What Is Statistical Bias? (3 Important Things To Remember)

Back in 1976, Ann Landers, the famous advice columnist, posed this question to parents, “if you had to do it over again, would you become a parent?” Over 10,000 people voluntarily responded to the survey and the result was really surprising: over 70% of respondents replied “no.”

survey yes or no — Even a simple yes/no survey question can introduce statistical bias, depending on how the question is worded, who it is sent to, who responds, and so forth.

That seems like a lot of unhappy parents. What’s going on? Was this truly an accurate indicator of the overall population?This case illustrates what happens when surveys aren’t conducted properly.

Often, studies inadvertently introduce bias into their sampling surveys. Let’s dig a little deeper and figure out what statistical bias is.

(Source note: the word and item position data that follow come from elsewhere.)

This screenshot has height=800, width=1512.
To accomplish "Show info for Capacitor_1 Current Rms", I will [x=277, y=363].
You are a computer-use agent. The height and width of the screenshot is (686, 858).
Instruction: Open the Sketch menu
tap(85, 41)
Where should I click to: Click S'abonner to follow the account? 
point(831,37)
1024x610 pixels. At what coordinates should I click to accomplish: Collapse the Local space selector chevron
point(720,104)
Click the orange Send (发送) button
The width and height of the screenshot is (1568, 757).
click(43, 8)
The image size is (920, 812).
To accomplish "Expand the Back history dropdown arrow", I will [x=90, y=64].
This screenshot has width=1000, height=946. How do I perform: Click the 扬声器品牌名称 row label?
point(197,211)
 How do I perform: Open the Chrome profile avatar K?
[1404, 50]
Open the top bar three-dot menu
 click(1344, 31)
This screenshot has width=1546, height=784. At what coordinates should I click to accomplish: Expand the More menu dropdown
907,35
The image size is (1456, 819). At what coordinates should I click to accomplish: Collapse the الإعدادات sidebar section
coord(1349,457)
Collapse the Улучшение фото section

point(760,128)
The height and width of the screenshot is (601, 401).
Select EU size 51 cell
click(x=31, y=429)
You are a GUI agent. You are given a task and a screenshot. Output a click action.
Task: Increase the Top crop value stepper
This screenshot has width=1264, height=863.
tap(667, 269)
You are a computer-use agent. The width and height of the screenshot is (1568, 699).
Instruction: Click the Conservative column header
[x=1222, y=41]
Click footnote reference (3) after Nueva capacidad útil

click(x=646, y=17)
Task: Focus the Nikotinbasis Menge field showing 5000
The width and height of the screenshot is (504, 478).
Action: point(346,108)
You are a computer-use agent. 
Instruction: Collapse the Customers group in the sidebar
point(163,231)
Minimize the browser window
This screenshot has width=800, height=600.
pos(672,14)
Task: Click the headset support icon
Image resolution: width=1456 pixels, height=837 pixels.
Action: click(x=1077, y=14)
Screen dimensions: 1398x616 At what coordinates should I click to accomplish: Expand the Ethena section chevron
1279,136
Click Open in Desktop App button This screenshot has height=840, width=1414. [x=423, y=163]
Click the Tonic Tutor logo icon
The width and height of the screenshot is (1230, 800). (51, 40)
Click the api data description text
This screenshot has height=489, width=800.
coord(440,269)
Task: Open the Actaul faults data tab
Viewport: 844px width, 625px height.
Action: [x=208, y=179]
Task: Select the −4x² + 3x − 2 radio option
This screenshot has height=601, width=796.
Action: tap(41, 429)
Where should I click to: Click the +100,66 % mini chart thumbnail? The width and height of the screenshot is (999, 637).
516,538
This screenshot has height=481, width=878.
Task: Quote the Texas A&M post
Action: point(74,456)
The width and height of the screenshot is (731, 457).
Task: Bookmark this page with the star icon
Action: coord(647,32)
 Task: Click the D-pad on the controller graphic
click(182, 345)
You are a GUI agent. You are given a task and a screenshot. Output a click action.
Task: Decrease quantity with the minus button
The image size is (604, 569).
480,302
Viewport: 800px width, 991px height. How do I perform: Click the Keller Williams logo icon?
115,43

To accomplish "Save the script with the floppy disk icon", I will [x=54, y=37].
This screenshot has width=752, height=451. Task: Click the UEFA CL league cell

Simply put, bias is the tendency for a statistic to overestimate or underestimate the population parameter we’re trying to measure. For example, suppose you conduct a survey to determine the average height of people in your school.

scale height weight — When finding average height or weight, statistical bias can skew your results if your sample over or under-represents a part of the population.

You determine that the average height is 5’5“ but in actuality the population’s average height is 5’10”. Perhaps some statistical bias crept into your analysis. In this case, the statistic underestimated the population’s average height.

When conducting a survey, one of the most important things is to avoid statistical bias. We want to make sure that the sample we’re choosing accurately represents the population we’re studying.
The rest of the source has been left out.